ISIS

Sobre Avenida de los Insurgentes, casi a tres cuadras de la Glorieta, hay actualmente un restaurante de cierta famosa cadena de pizzerías. Quienes entran a comprar sus viandas con doble queso y salami no recuerdan -o ni siquiera saben-, que en ese mismo local se encontraba, hace más de quince años, uno de los templos del placer nocturno más gozosos de la ciudad: el Isis.

Se podía llegar a él a oscuras, sólo por el anuncio en neón que coronaba su entrada: un magnífico Ojo de Horus conformado por más de cien tubos luminosos de distintos colores que invitaba al noctámbulo a participar de los ritos paganos que en el interior se efectuaban; ritos que, indudablemente, dejaban una marca en quien aceptaba la invitación.

El Isis estaba en un local estrecho y muy largo, en donde sólo cabían dos filas de mesas y la pista. Esta última, de sesenta centímetros de ancho y diez metros de largo, corría como una columna vertebral que unía todo el recinto y el parroquiano podía sentarse a la orilla, poner su trago ahí e incluso platicar con las odaliscas mientras hacían su baile. Huelga decir que las mujeres, debido a las reducidas dimensiones del escenario, debían hacer verdaderas acrobacias para no caer o no dar una patada involuntaria a los espectadores; quizá por ello, la mayoría eran jóvenes y atléticas; algunas incluso, estudiantes de danza que se presentaban con los pies descalzos. Los privados, improvisados con lona y herrería, tenían vocación de cuarto de hotel: cadenas en donde las chicas se suspendían para mejor complacer al cliente, soportes en donde el caballero colgaba su ropa, sillas altas y cómodas para disfrutar mejor de las formas de la acompañante. Ellas, por general, eran pródigas en sus caricias; sólo había que tener cuidado de que la pasión no desbordara, pues se corría el riesgo de que ambos cayeran y derrumbaran todos los demás privados, haciendo que el cliente quedara, además de magullado, con una deuda bastante generosa.

Los bailes en la pista también eran una fiesta: las tabledancers, generalmente madres solteras, eran bastante agradables, e incluso, podía decirse, maldosas. Debido a la corta distancia entre ellas y los clientes, las bromas entre ambos eran frecuentes: limonazos, besos y lamidas imprevistas, hielos en la tanga y/o en el cuello de la camisa no eran raros. Recuerdo en especial a una de ellas, de facha anarcopunk, que durante su acto acostumbraba robar la cerveza de la mano a algún desprevenido para, acto seguido, masturbarse con el cuello de la botella. Todos observábamos esa maravilla y reíamos cuando la ninfa regresaba el trago, ya condimentado, a la víctima de la broma, quien por lo general lo tomaba de buena manera y solicitaba un privado. Por supuesto, no faltaba el valiente que le daba el trago a su cerveza luego del número y afirmaba que sabía a clamato con limón.
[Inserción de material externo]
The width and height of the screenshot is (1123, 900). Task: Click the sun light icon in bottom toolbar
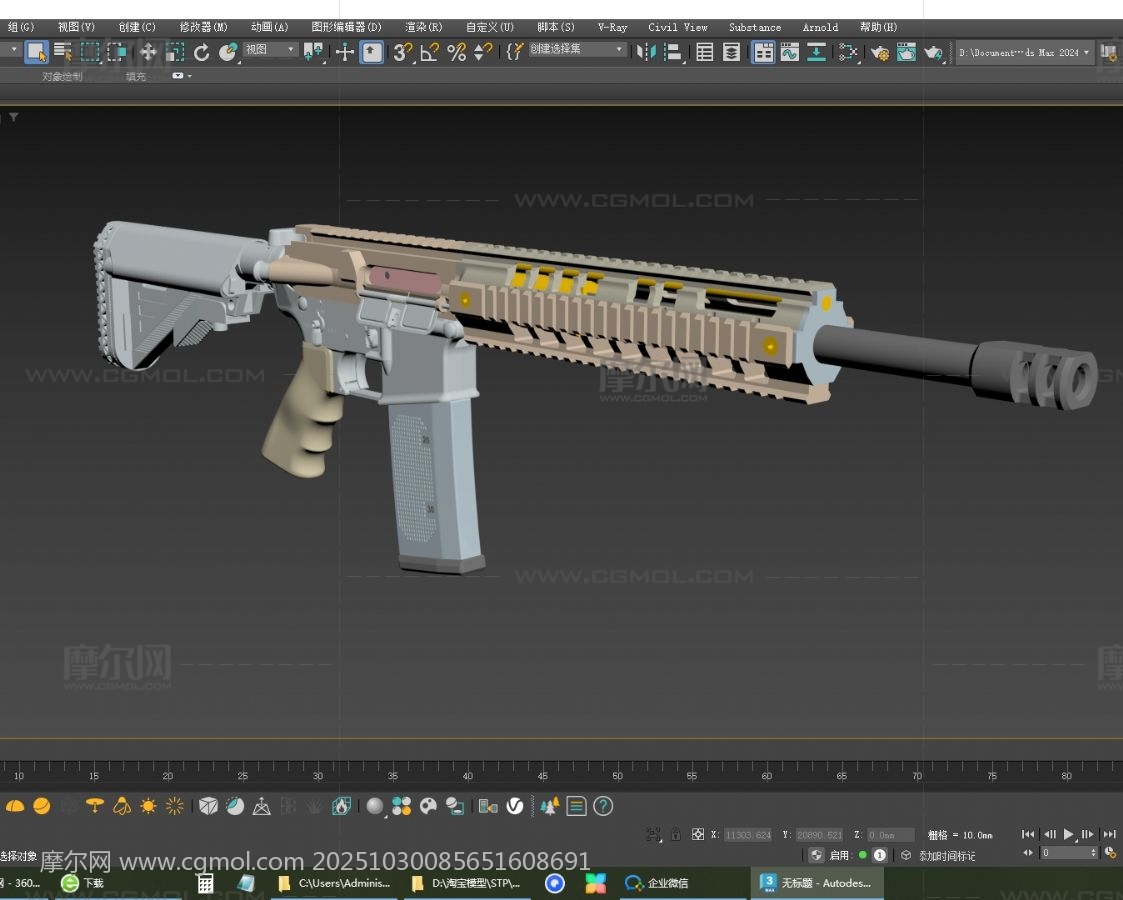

Sin embargo, la memoria más clara que tengo del lugar fue un 15 de Septiembre. Ese día, el administrador tuvo la puntada de conseguir una orquesta de pueblo para amenizar el grito de independencia. Los músicos, casi todos pueblerinos, en su mayoría no pasaban de los dieciocho años. Esto hizo que las bailarinas, bastante maliciosas, se mancharan con ellos: pasaban desnudas a su lado, se les repegaban a la espalda, les sonreían; una incluso se exprimió un limón en los senos justo cuando ellos tocaban Dios nunca muere con sus desafinadas trompetas: los chicos, temblando de sudor, apenas si podían contener sus erecciones mientras seguían tocando con el profesionalismo de los músicos del Titanic.

El Isis tampoco sobrevivió a las razias posteriores al incendio del Lobohombo: fue clausurado y jamás volvió a abrir como lugar non-sancto. Años después, se instaló ahí una farmacia de Similares que no tuvo éxito y, actualmente, opera la pizzería que se mencionó al principio y en donde probablemente algunas de las bailarinas, actualmente respetables amas de casa, comen junto con su familia. El anuncio, que merecía estar en un museo de la vida nocturna chilanga, probablemente terminó sus días en el basurero.